**SOURCE PASSAGE**:
# # #
In a Scottsdale home decorated with model ships and planes, old photographs and a 1952 Chevrolet truck decorated as an old bomber, resides one of Arizona’s few remaining World War II veterans.
Just before Memorial Day, 90-year-old Korean War and World War II veteran Jack Mosleysat arched back on his living room couch recalling his military days.
“Oh, that’s Barney’s Buzz Wagon,” Mosley said, referring to his blue Chevy parked in the driveway.
A fake birth certificate and a crash
The spotless Chevy with stickers on its side and frontresembles the first and favorite plane Mosley had ever fought in — a B-24, where he occupied the tail-gunner’s seat.
Barney’s Buzz Wagon is what his flight crew named the B-24 and what he calls his truck.
At just 15 years old, Mosley’s aunt had falsified his birth certificate to send him off to war in the 1940s. He soon had his first of three crashes in Barney’s Buzz Wagon.
“The remaining engines flew off, and props flying in the air. And the rest of the airplane, people in the front jumped off,” Mosley said. “The B-24 was a wonderful airplane. It was faster, carried more, but it didn’t take the engines.”
It was the first mission, and his crew’s Buzz Wagon was toast.
The crew was not happy. Mosley still stays in contact with some of the family members of the service members from that era.
Restoration of the wagon
But Barney’s Buzz Wagon still lives today on the 6200 block of Pinchot Avenue in Scottsdale.
The truck was originally purchased by Mosley for his daughter, Kerrye Mosley, for $1,000 in 2009. She fully restored it and spruced it up to be fit for her father, and returned it back to him as a present.
His daughter now drives him around in the vehicle.
Remembering his service
Mosley was able to reconnect bits and pieces of some gruesome war stories.
He pointed to a scar underneath his shorts on his right quadriceps that he rubbed and slapped. He began to tell of a mission when his crew went to bomb Hamburg and Berlin, Germany. His plane flew to Hamburg.
“I got wounded on my fourth mission. An 88 hit me,” Mosley said, referring to a German fighter plane. “I told him (a crew member) I was hit, and he came out and put his knee in the big hole I had in me. He stuck it in there to keep me from bleeding to death.
“And then he said ‘We’ve still got the bombs on board. Can you hold on that long?’ I said ‘Hell yeah. Go for it.’ “
It took four hours until Mosley was treated at his base in England.
Mosley said he was never afraid on a mission. He said he started to get a “little chicken,” but was never afraid of dying.
When Mosley was honored as the grand marshal in the Phoenix Veteran’s Day Parade in 2013, he explained possibly his greatest war accomplishment during a flight.
“We were stuck with bombs that were hung up. I knew we had to do something so I manually disengaged them by hand with a screw driver,” Mosley said in an interview with the Honor Our Heroes Foundation.
As the grand marshal in the parade, it was one of the many times Mosley has been honored for his service.
# # #
**DATA EXTRACT**:
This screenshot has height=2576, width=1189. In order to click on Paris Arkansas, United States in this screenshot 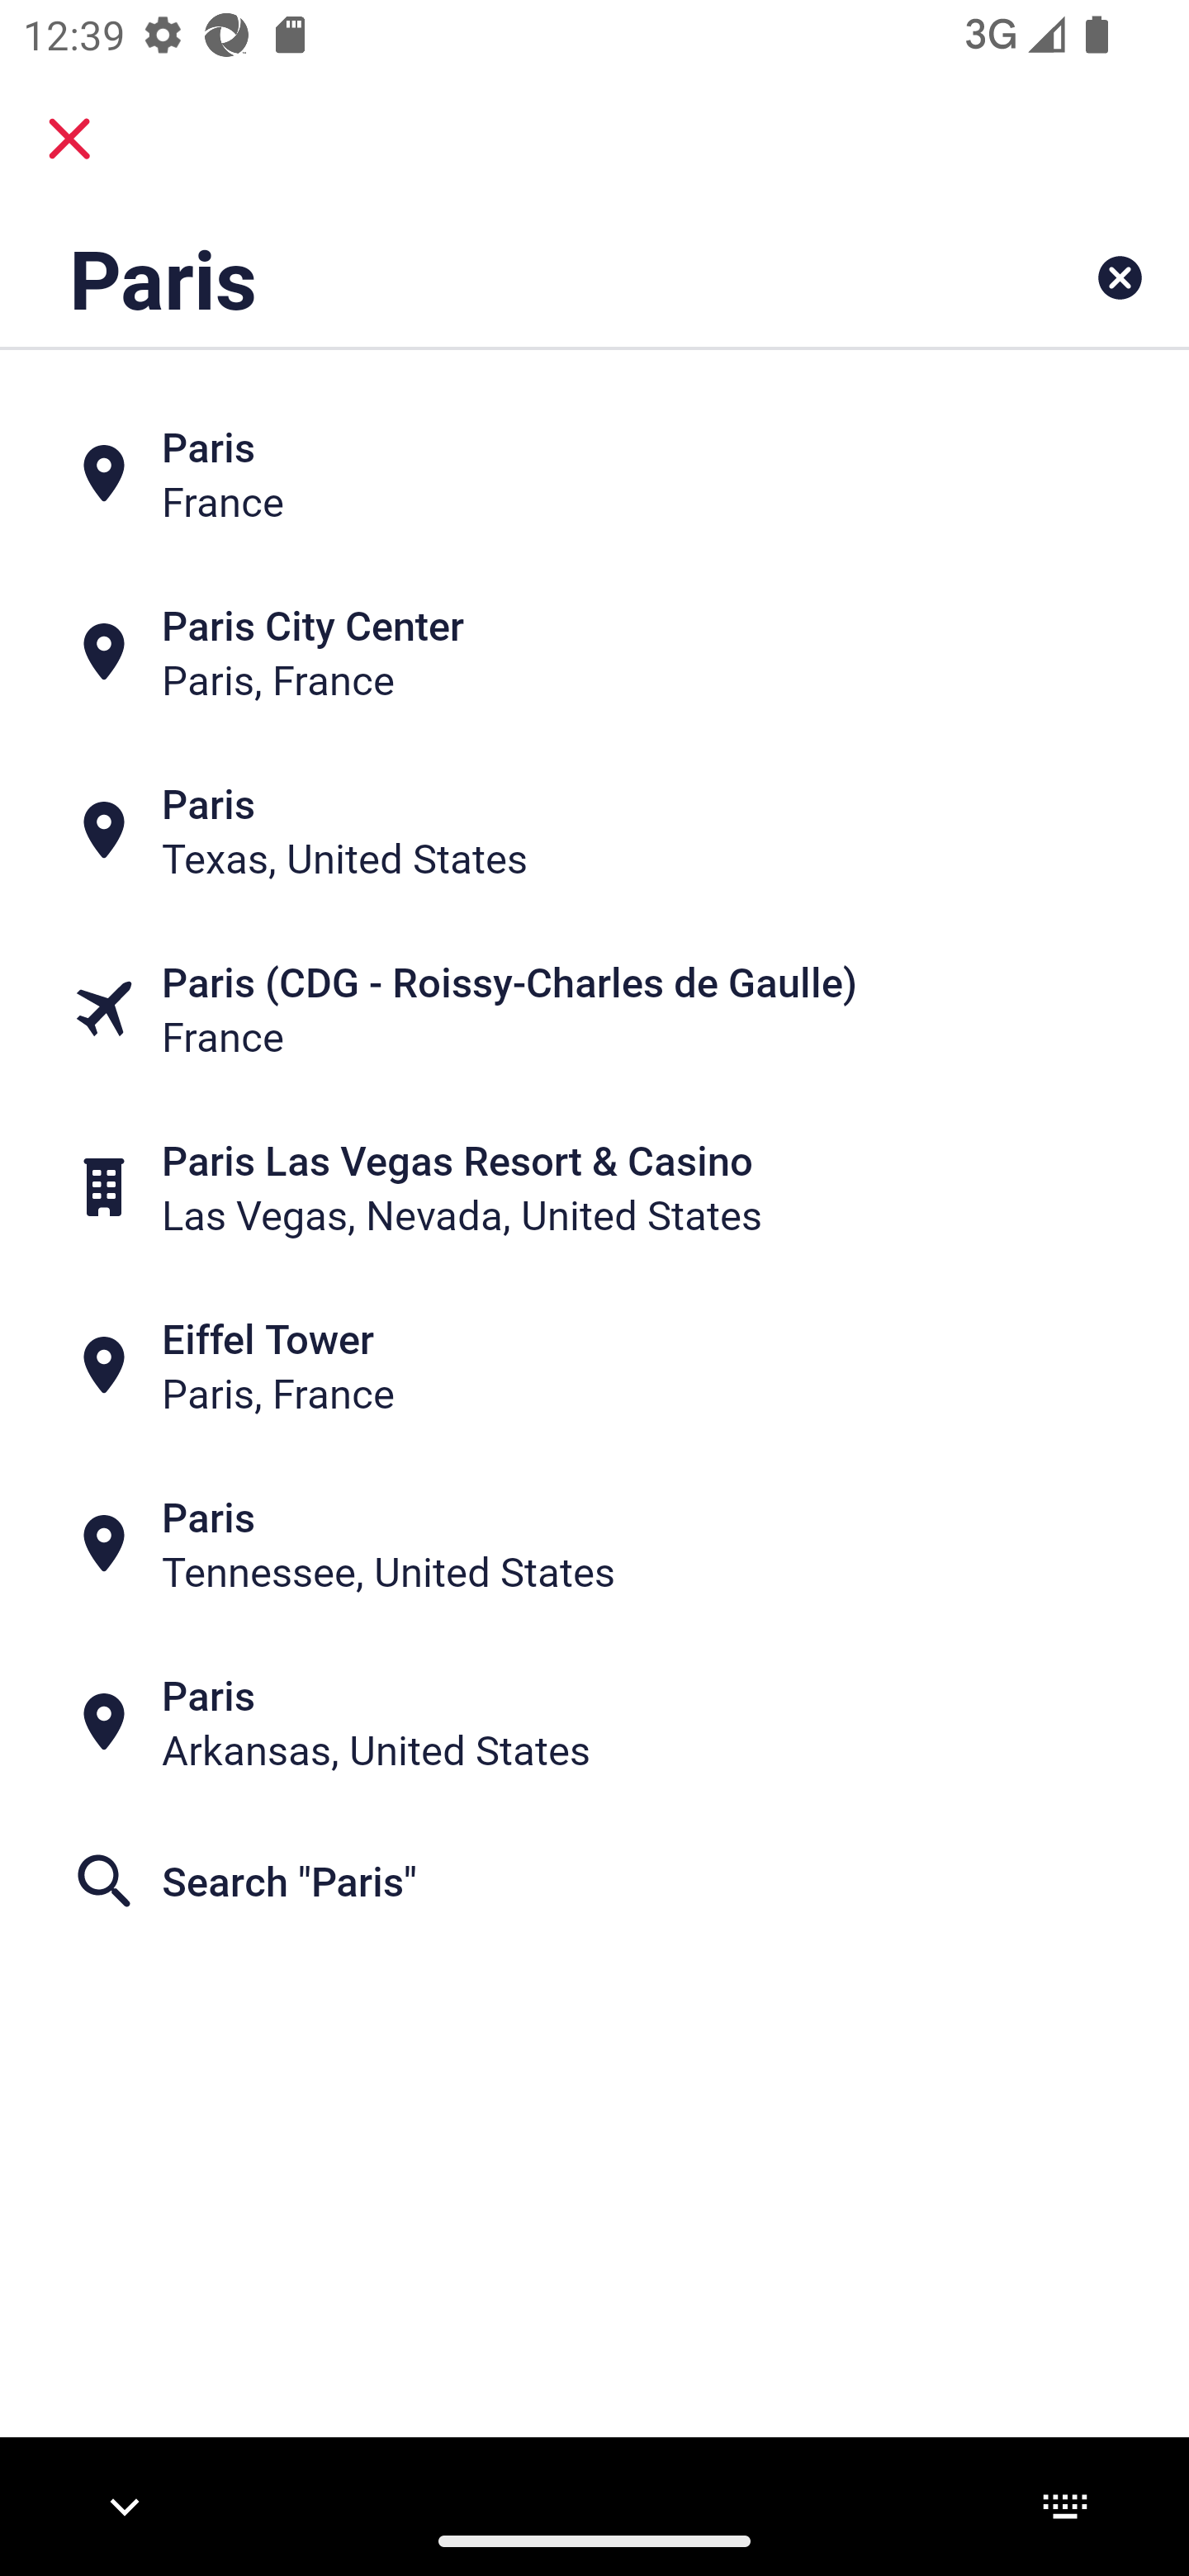, I will do `click(594, 1722)`.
# # #
**THINGS TO DO**:
#1 From the Jack Mosley article, print the text between "In a Scottsdale" and "the tail-gunner’s seat.", inclusive.
#2 According to the Jack Mosley article, how much did the truck now called Barney's Buzz Wagon cost when it was bought in 2009?

**SOLUTIONS TO THE TASKS**:
#1
In a Scottsdale home decorated with model ships and planes, old photographs and a 1952 Chevrolet truck decorated as an old bomber, resides one of Arizona’s few remaining World War II veterans.
Just before Memorial Day, 90-year-old Korean War and World War II veteran Jack Mosleysat arched back on his living room couch recalling his military days.
“Oh, that’s Barney’s Buzz Wagon,” Mosley said, referring to his blue Chevy parked in the driveway.
A fake birth certificate and a crash
The spotless Chevy with stickers on its side and frontresembles the first and favorite plane Mosley had ever fought in — a B-24, where he occupied the tail-gunner’s seat.

#2 $1,000